Tant qu’il y a des punks à chien, il y a de la liberté. Le roman brille ainsi par sa glorification de tout ce qui se rattache à l’underground et la contre-culture, que ce soit à travers l’amour des films de série Z, les groupes de hackers, les squats, les communautés expérimentales et autres cours des miracles.

Elle réalise que c’est bien ici que se jouera le futur,  dans ces mondes interlopes, intermédiaires. (p. 265)

Le récit lui-même, riche en éléments burlesques et fantastiques, peut faire penser à un film de série Z, tant dans son incongru mélange de genres (« thriller proto-cyberpunk », formule la quatrième de couverture, signalant aussi une intrigue fantastique auquel je rajouterai une ambiance constante de réalisme magique (namedropping d’étiquettes de genres : check)) que dans la multiplicité des éléments burlesques : Nikki est aidée par une marionnette qui se fait la voix de sa conscience, rêve sans cesse d’une forêt détruite où danse comme une espèce de fée, entend une voix d’un autre monde à travers un spot dans une VHS, manque de se faire tuer par un chirurgien antispéciste et tueur d’animaux qui porte un masque à l’effigie d’une ruche, puis par un drone… et ainsi de suite dans les détails saugrenus.

Elle ne croit pas au surnaturel. Elle sait que le monde réel est infiniment plus bizarre que ce qu’elle peut imaginer. (p. 30)

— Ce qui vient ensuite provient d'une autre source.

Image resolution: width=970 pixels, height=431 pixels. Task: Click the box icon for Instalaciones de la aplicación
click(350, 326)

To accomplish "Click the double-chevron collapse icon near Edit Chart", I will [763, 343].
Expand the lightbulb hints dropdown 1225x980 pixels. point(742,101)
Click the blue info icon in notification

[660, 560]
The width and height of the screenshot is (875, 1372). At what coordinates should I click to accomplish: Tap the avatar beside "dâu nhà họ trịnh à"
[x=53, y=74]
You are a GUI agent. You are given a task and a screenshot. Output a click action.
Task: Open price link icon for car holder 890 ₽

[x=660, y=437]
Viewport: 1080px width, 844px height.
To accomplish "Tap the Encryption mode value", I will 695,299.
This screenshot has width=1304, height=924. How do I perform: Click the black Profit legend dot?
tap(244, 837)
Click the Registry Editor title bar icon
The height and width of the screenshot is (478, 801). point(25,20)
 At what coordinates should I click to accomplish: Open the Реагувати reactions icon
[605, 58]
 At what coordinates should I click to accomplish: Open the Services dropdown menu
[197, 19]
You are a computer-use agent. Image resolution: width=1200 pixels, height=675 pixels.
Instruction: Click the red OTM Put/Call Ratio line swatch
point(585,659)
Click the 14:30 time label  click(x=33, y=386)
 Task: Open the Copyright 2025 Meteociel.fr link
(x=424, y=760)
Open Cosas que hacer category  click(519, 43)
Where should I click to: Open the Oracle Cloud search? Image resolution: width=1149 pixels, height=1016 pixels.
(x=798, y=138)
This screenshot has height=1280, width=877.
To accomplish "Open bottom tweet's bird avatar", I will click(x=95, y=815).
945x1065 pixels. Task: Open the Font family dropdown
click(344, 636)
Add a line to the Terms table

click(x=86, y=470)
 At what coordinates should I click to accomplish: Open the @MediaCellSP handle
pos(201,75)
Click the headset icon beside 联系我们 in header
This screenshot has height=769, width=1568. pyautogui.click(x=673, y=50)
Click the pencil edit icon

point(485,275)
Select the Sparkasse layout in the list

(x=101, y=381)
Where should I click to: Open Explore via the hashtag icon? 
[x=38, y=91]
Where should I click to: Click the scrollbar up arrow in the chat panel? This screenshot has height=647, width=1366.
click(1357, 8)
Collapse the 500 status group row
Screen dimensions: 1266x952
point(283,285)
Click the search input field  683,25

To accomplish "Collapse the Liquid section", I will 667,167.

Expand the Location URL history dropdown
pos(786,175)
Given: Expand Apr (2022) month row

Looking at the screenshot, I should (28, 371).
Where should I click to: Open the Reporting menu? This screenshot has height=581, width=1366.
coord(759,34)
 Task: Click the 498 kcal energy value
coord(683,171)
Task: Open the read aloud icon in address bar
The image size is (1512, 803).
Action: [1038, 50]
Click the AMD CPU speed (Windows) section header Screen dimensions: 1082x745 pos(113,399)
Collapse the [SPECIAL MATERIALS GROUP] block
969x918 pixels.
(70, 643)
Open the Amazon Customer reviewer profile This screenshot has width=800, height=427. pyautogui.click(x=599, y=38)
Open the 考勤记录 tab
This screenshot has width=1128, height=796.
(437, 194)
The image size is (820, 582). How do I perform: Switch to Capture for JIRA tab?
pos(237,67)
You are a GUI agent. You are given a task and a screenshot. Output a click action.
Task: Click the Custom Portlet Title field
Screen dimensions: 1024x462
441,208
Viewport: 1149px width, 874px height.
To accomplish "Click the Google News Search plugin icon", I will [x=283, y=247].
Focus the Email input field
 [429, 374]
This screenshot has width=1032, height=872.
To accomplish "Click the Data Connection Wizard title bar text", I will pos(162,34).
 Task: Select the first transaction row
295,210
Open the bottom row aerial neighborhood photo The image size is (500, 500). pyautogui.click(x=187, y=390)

Une critique de la nostalgie marketing

La pseudo-nostalgie de notre époque pour les années 80 (période ô combien idéalisée, avec tous ces Stranger ThingsReady Player One et autres remakes, reboots et suites des licences à succès de l’époque (dont je ne juge pas la qualité intrinsèque) mais cette critique va à l’obsession contemporaine pour revenir partout, tout le temps, à cette décennie qui a aussi été celle du mandat de Reagan aux USA et de Mitterrand en France, de l’affaire du Rainbow Warrior, du SIDA, de Tchernobyl, de la guerre Iran-Irak, et d’un grand nombre de joyeusetés qu’on préfère oublier au profit de rêves de néon, de synthé et… de VHS), et la nostalgie en général, quand elle est instrumentalisée pour mieux nous faire consommer, est aussi bien secouée par ce roman. Le regard est lucide : il choie ce qui fut positif dans le passé, mais n’hésite pas à rappeler que non, ce n’était pas mieux avant.

[…] nous ne sommes plus en 1989, le monde n’était pas meilleur, tu n’avais pas plus de libertés. (p. 72)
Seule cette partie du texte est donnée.